Last modified: 2014-04-13 22:39:50 UTC
MySQL-based search engine used per default does not appear to sort results in any meaningful way. I have written a small extension that extends SearchMySQL4 to use sorting by relevance (attachment follows), but the data set on my personal test wiki is not well suited to test it. I'm a bit confused about MySQL fulltext search, and thus this extension may be completely pointles. The relevant documentation is at <http://dev.mysql.com/doc/refman/4.1/en/fulltext-search.html>. A few observations: * SearchMySQL4 uses the IN BOOLEAN MODE modifier (http://dev.mysql.com/doc/refman/4.1/en/fulltext-boolean.html). This appears to cause MySQL to report the relevance at 1.0 for anything that matches, making my patch pointles. The documentation confirms this behaviour: " They do not automatically sort rows in order of decreasing relevance". This also confirms the problem this bug report tires to address. * After some testing, the way to get a weighted search result with boolean matching appears to be this: SELECT page_id, page_namespace, page_title, MATCH(si_text) AGAINST('Quux') as rank FROM `page`,`searchindex` WHERE page_id=si_page AND MATCH(si_text) AGAINST('Quux' IN BOOLEAN MODE) AND page_is_redirect=0 AND page_namespace IN (0) ORDER BY rank DESC * For some reason though, this "sometimes" gives a rank of zero (but still a boolean match) on entries that contain the search string (maybe a wordlength limit? seems unlikely though for the things i've tried). Consequently, not using the BOOLEAN modifier at all causes some matches (the ones with rank 0) not to show. As I said, I'm a bit confused, but this is probably worth looking into. The search feature would be vastly more useful with decent ranking.

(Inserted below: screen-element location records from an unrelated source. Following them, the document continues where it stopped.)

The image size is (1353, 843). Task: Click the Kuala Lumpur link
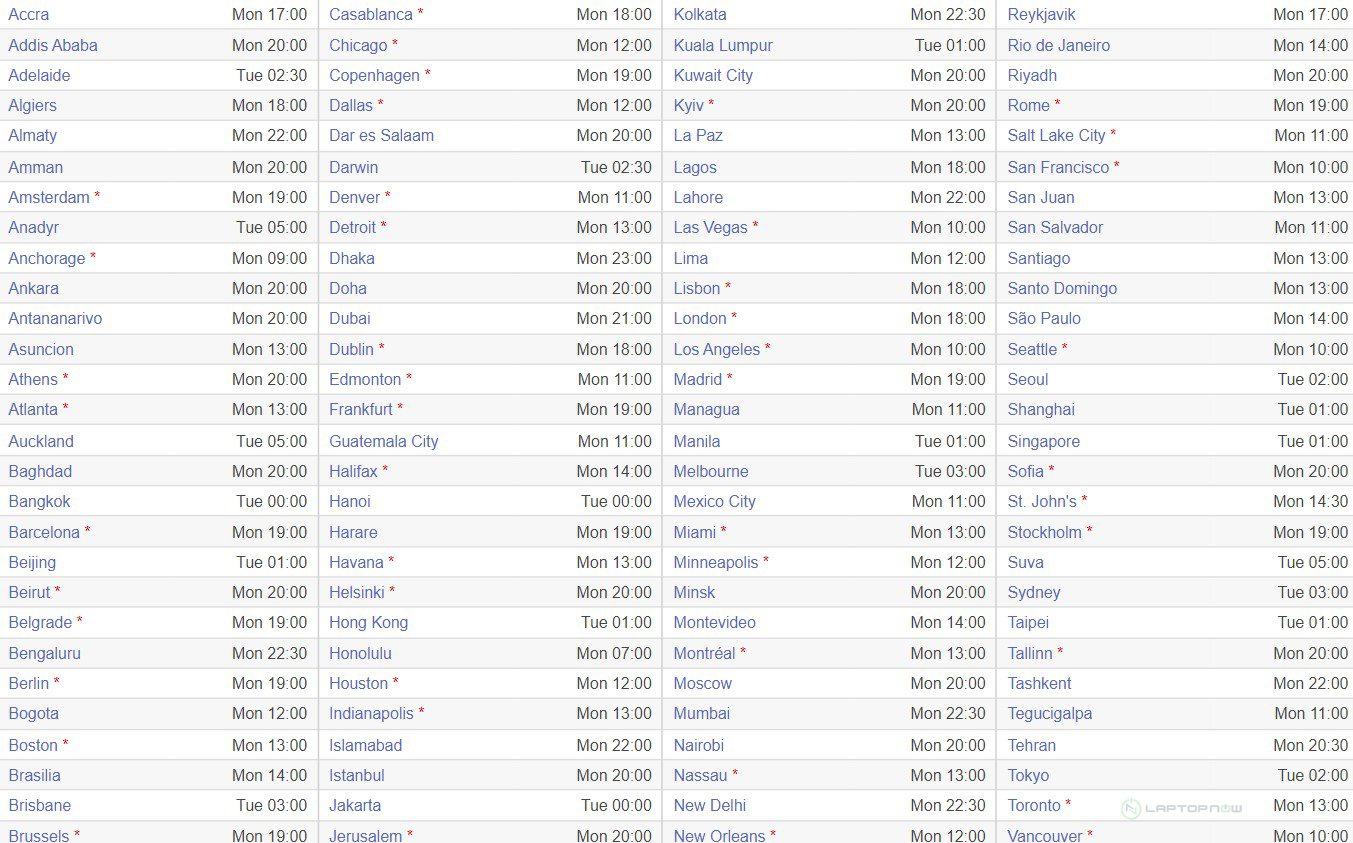coord(723,45)
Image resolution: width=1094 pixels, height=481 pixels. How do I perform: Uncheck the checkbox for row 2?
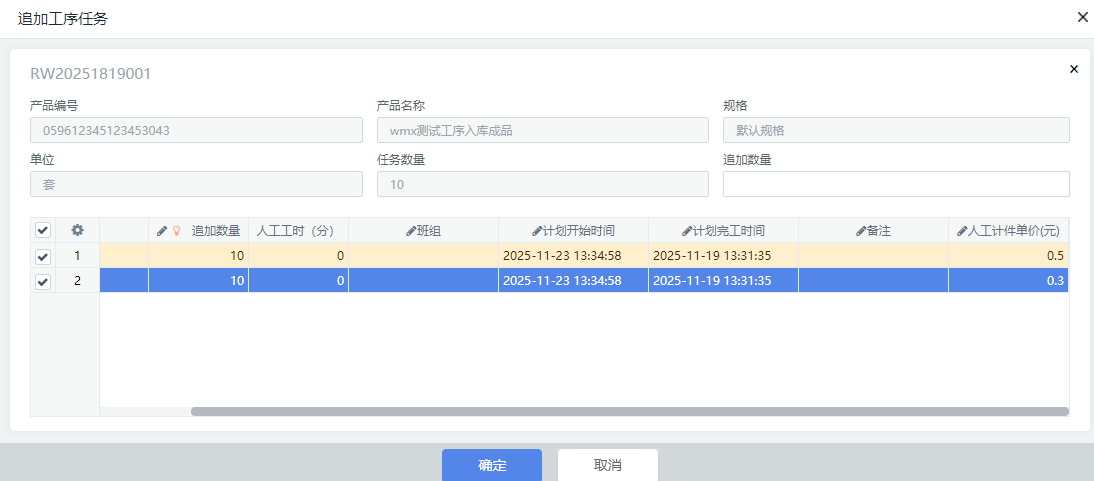tap(42, 282)
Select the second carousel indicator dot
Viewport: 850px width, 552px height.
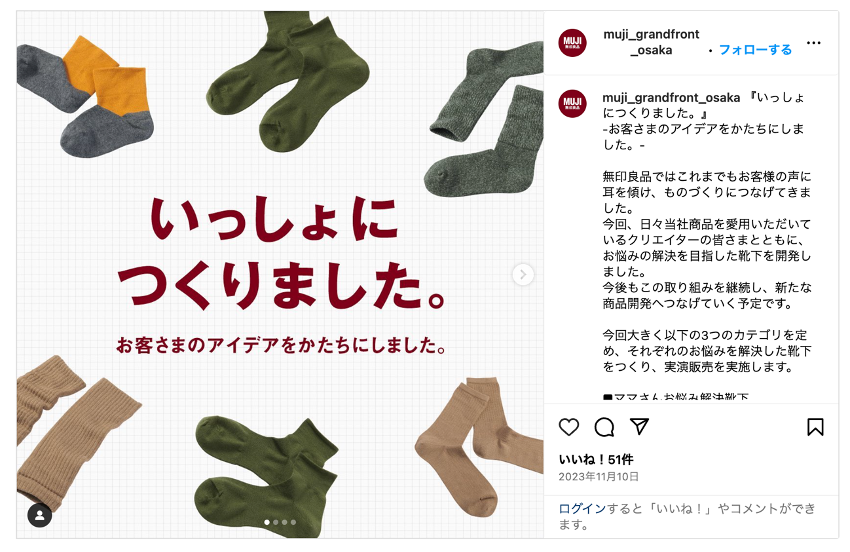(276, 522)
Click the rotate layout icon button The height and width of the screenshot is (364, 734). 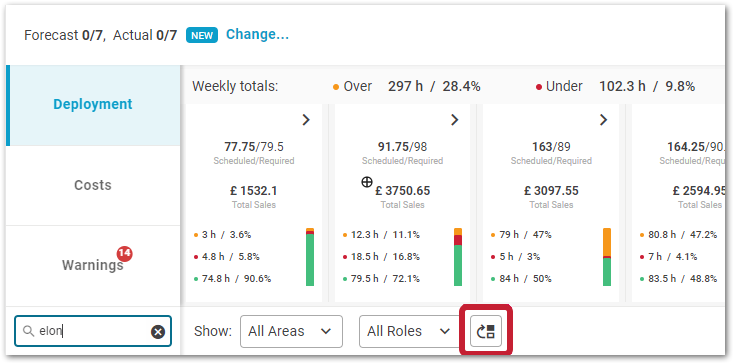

Created attachment 1761 [details] extension modifying SearchMSQL4 to order by rank (not really functional, see initial comment)
Can this very old report be now seen under the light of Cirrus Search?
Nope, Cirrus has nothing to do with the core database-backed search implementation. It's up to core to implement this if it's still desired. It's not even a problem in Cirrus/MWSearch world at all.